◆ Directive:
Please reproduce the listing below line for line, leaving every character unchanged.

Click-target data
========
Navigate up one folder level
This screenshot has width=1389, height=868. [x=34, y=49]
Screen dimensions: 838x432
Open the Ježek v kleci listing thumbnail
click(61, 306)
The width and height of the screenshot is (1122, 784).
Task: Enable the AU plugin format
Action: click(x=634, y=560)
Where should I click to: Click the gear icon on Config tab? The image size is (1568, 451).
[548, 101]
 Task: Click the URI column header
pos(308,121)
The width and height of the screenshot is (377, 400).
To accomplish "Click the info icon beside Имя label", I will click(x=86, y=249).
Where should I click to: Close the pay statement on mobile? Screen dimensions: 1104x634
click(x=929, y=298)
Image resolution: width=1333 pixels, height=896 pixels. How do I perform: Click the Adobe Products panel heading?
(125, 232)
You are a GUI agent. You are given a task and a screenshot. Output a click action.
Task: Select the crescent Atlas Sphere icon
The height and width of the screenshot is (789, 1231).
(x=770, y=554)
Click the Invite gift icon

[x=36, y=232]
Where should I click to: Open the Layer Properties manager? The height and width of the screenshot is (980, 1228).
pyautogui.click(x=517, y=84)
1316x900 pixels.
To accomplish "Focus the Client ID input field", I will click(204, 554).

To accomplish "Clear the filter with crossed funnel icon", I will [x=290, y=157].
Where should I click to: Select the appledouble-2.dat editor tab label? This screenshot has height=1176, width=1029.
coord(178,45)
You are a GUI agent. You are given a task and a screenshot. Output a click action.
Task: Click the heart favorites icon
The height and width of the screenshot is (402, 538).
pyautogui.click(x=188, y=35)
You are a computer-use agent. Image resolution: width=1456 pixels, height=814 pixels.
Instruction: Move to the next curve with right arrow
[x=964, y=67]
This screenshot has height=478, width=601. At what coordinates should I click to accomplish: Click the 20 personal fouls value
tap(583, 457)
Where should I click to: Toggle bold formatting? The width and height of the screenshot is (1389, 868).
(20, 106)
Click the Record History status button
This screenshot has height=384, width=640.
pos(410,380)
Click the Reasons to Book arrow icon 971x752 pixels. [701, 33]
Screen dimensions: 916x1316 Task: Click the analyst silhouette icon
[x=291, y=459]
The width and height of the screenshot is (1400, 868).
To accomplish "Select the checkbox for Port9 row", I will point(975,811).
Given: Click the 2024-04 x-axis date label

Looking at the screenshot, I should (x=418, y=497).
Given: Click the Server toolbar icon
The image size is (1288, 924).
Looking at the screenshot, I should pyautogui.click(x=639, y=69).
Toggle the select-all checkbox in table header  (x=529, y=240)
========
◆ Exercise output:
Navigate up one folder level
This screenshot has width=1389, height=868. [x=34, y=49]
Screen dimensions: 838x432
Open the Ježek v kleci listing thumbnail
click(61, 306)
The width and height of the screenshot is (1122, 784).
Task: Enable the AU plugin format
Action: click(x=634, y=560)
Where should I click to: Click the gear icon on Config tab? The image size is (1568, 451).
[548, 101]
 Task: Click the URI column header
pos(308,121)
The width and height of the screenshot is (377, 400).
To accomplish "Click the info icon beside Имя label", I will click(x=86, y=249).
Where should I click to: Close the pay statement on mobile? Screen dimensions: 1104x634
click(x=929, y=298)
Image resolution: width=1333 pixels, height=896 pixels. How do I perform: Click the Adobe Products panel heading?
(125, 232)
You are a GUI agent. You are given a task and a screenshot. Output a click action.
Task: Select the crescent Atlas Sphere icon
The height and width of the screenshot is (789, 1231).
(x=770, y=554)
Click the Invite gift icon

[x=36, y=232]
Where should I click to: Open the Layer Properties manager? The height and width of the screenshot is (980, 1228).
pyautogui.click(x=517, y=84)
1316x900 pixels.
To accomplish "Focus the Client ID input field", I will click(204, 554).

To accomplish "Clear the filter with crossed funnel icon", I will [x=290, y=157].
Where should I click to: Select the appledouble-2.dat editor tab label? This screenshot has height=1176, width=1029.
coord(178,45)
You are a GUI agent. You are given a task and a screenshot. Output a click action.
Task: Click the heart favorites icon
The height and width of the screenshot is (402, 538).
pyautogui.click(x=188, y=35)
You are a computer-use agent. Image resolution: width=1456 pixels, height=814 pixels.
Instruction: Move to the next curve with right arrow
[x=964, y=67]
This screenshot has height=478, width=601. At what coordinates should I click to accomplish: Click the 20 personal fouls value
tap(583, 457)
Where should I click to: Toggle bold formatting? The width and height of the screenshot is (1389, 868).
(20, 106)
Click the Record History status button
This screenshot has height=384, width=640.
pos(410,380)
Click the Reasons to Book arrow icon 971x752 pixels. [701, 33]
Screen dimensions: 916x1316 Task: Click the analyst silhouette icon
[x=291, y=459]
The width and height of the screenshot is (1400, 868).
To accomplish "Select the checkbox for Port9 row", I will point(975,811).
Given: Click the 2024-04 x-axis date label

Looking at the screenshot, I should (x=418, y=497).
Given: Click the Server toolbar icon
The image size is (1288, 924).
Looking at the screenshot, I should pyautogui.click(x=639, y=69).
Toggle the select-all checkbox in table header  (x=529, y=240)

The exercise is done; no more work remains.